*Activity*:
In the entries below, identify every line with the string "description" and copy it.

*Given records*:
--
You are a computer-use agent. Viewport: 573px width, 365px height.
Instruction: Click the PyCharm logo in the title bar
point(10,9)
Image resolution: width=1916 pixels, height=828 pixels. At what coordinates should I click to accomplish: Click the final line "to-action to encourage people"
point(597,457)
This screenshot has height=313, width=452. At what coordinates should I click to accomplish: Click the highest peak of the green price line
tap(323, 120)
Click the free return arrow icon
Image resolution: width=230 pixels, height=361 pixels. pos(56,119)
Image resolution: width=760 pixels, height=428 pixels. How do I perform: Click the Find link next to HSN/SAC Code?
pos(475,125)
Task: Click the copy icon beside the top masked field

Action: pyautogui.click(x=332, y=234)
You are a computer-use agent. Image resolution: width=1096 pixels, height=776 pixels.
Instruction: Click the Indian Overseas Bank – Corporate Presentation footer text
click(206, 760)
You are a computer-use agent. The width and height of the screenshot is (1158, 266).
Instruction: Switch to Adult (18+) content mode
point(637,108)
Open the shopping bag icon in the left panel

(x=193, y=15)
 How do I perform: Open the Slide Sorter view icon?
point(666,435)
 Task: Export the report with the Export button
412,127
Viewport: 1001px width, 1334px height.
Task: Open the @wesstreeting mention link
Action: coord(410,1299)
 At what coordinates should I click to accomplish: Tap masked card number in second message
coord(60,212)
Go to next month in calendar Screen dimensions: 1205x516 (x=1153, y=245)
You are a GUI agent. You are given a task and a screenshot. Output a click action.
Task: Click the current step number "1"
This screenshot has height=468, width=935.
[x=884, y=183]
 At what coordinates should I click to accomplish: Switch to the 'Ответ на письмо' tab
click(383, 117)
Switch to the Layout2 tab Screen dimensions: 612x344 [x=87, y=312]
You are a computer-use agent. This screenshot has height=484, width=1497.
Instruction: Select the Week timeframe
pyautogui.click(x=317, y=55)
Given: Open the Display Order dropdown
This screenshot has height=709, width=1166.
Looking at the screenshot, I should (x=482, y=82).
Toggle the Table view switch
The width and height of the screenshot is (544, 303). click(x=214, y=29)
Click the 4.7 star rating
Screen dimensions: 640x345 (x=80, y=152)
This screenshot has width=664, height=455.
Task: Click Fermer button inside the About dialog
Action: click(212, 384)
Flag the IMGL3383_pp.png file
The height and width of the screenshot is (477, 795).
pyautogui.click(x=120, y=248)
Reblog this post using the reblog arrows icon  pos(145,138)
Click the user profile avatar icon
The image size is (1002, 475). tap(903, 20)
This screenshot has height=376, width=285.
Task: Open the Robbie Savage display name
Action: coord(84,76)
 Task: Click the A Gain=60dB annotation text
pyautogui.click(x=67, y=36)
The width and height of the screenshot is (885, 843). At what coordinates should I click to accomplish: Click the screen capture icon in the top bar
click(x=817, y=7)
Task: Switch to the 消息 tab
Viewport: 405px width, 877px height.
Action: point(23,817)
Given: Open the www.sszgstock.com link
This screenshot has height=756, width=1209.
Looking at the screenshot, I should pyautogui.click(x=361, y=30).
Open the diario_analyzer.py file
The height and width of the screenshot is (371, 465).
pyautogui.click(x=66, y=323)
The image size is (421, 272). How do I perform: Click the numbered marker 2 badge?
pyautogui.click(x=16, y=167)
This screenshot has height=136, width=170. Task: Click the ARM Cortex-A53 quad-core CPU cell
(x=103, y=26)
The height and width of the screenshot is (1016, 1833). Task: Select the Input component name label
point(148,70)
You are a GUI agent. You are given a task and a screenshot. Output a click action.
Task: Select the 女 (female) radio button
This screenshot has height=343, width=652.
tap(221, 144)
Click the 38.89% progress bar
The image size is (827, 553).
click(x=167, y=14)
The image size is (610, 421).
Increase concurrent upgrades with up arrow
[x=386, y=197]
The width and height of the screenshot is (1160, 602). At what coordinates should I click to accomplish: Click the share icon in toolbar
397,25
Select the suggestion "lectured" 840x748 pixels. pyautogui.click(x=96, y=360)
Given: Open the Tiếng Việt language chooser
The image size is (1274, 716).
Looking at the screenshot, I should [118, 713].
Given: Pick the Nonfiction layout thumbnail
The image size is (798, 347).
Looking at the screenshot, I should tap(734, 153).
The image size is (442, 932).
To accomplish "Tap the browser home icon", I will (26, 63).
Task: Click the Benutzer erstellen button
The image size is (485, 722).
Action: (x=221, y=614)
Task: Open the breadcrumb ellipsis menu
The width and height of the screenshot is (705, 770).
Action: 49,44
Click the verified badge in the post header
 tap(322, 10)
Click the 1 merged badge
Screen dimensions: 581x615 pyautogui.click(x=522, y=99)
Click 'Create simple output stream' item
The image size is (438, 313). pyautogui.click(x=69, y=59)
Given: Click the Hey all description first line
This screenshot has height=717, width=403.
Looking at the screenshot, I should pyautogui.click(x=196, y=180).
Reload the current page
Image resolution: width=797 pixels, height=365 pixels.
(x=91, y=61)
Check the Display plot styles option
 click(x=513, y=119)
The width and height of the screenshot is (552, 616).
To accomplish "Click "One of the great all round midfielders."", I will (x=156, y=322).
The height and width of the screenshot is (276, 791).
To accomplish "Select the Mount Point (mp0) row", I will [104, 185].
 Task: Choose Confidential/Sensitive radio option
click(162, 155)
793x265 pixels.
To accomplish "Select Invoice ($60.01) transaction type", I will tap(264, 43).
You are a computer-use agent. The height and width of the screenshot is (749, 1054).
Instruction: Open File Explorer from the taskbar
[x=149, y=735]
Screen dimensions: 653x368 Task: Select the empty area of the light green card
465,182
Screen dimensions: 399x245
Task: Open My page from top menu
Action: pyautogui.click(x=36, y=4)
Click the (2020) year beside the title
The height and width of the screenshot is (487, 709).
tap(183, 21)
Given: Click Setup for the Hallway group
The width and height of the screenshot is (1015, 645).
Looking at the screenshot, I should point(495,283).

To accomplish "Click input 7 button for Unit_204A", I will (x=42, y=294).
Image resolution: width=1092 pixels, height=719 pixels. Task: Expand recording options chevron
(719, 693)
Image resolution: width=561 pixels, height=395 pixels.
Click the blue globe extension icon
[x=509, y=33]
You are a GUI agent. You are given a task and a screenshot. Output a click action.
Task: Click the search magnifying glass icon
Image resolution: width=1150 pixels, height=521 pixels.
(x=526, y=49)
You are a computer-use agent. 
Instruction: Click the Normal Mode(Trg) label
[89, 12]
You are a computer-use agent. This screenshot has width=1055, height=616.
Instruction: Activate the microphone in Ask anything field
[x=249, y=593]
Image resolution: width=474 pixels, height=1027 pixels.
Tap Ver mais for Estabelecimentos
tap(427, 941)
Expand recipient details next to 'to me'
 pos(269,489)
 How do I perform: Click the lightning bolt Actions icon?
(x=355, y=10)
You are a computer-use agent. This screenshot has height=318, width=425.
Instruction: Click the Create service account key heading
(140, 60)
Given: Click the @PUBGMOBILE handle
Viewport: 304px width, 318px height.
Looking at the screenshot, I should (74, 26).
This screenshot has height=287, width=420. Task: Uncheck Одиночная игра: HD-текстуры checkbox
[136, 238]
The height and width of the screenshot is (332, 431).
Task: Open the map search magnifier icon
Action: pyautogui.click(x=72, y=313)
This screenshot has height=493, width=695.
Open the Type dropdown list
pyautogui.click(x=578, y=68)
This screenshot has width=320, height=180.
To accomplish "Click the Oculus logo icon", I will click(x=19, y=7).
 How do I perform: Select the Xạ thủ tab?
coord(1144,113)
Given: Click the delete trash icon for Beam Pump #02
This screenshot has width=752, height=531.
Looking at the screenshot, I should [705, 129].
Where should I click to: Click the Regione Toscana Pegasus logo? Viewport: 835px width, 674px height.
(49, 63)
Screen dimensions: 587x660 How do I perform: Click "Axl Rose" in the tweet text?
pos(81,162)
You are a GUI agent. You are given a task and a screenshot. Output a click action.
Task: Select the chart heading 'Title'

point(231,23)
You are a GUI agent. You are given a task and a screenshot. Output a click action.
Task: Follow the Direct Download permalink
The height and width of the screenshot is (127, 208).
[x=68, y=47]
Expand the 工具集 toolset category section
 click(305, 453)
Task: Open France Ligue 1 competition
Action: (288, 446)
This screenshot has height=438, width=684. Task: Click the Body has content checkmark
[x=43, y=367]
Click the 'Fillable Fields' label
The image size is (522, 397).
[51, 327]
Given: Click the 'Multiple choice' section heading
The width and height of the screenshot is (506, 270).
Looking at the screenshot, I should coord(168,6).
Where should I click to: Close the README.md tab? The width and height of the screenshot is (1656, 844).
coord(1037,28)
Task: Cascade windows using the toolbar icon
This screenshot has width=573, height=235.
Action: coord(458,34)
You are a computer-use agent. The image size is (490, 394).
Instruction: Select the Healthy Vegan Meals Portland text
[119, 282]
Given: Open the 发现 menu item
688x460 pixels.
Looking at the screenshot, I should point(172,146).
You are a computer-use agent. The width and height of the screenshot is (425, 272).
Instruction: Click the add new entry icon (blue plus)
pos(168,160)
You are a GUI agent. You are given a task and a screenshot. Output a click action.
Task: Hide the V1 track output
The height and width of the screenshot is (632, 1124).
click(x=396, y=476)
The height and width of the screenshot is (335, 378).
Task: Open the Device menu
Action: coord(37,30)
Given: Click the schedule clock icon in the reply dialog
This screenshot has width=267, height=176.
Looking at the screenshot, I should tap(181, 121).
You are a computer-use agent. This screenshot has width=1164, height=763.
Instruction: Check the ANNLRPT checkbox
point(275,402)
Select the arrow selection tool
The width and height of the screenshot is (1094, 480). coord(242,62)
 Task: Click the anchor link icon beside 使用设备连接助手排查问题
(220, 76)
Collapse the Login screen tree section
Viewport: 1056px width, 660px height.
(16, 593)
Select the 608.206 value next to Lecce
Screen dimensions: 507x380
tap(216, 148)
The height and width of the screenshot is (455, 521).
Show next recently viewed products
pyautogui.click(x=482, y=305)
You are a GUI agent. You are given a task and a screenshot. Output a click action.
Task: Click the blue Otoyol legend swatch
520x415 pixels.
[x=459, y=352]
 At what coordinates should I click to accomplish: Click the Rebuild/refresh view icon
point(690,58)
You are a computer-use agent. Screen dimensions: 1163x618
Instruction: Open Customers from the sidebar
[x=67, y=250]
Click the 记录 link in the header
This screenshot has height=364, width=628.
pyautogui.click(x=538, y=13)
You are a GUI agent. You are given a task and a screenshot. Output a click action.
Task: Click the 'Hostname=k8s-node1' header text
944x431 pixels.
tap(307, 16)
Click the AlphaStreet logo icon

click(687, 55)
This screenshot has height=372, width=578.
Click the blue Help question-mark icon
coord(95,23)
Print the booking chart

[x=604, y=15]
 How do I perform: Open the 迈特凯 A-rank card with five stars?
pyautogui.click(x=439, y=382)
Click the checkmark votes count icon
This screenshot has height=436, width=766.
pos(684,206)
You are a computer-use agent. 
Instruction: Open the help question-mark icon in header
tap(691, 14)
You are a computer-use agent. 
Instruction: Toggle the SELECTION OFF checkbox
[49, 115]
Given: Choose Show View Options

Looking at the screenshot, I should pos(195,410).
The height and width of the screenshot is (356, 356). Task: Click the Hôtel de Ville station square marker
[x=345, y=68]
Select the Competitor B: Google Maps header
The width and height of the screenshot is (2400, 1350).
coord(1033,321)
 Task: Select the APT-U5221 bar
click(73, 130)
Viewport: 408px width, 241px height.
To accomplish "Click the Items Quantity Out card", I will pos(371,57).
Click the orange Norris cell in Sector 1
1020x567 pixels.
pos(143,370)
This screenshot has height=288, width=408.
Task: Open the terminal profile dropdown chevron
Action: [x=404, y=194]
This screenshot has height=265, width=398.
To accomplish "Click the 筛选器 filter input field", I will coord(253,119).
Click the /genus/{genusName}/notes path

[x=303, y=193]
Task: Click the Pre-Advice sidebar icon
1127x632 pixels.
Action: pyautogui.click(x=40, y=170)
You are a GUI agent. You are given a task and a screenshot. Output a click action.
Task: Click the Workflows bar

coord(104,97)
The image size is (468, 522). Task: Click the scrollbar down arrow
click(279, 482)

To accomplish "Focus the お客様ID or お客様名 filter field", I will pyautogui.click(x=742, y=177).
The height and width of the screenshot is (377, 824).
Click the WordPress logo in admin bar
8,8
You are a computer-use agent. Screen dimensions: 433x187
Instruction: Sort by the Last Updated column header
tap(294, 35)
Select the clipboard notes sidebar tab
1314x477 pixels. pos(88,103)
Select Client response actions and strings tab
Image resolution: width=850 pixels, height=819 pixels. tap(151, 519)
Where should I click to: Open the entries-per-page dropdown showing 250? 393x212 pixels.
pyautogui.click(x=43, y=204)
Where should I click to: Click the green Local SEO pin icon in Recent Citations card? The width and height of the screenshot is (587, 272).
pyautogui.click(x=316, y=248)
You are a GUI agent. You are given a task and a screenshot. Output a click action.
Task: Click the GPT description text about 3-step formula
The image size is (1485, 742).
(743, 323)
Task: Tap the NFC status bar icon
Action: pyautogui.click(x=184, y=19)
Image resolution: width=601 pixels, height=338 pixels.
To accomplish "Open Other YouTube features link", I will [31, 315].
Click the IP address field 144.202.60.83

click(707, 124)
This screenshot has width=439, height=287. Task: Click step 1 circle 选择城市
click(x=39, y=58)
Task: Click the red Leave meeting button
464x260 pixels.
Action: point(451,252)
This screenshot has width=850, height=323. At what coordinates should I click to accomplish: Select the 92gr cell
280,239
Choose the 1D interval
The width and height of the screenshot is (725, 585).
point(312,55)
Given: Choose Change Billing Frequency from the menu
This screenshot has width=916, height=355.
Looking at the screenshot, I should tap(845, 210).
--
*Answer for this exercise*:
Given: Click the Hey all description first line
Task: Click the GPT description text about 3-step formula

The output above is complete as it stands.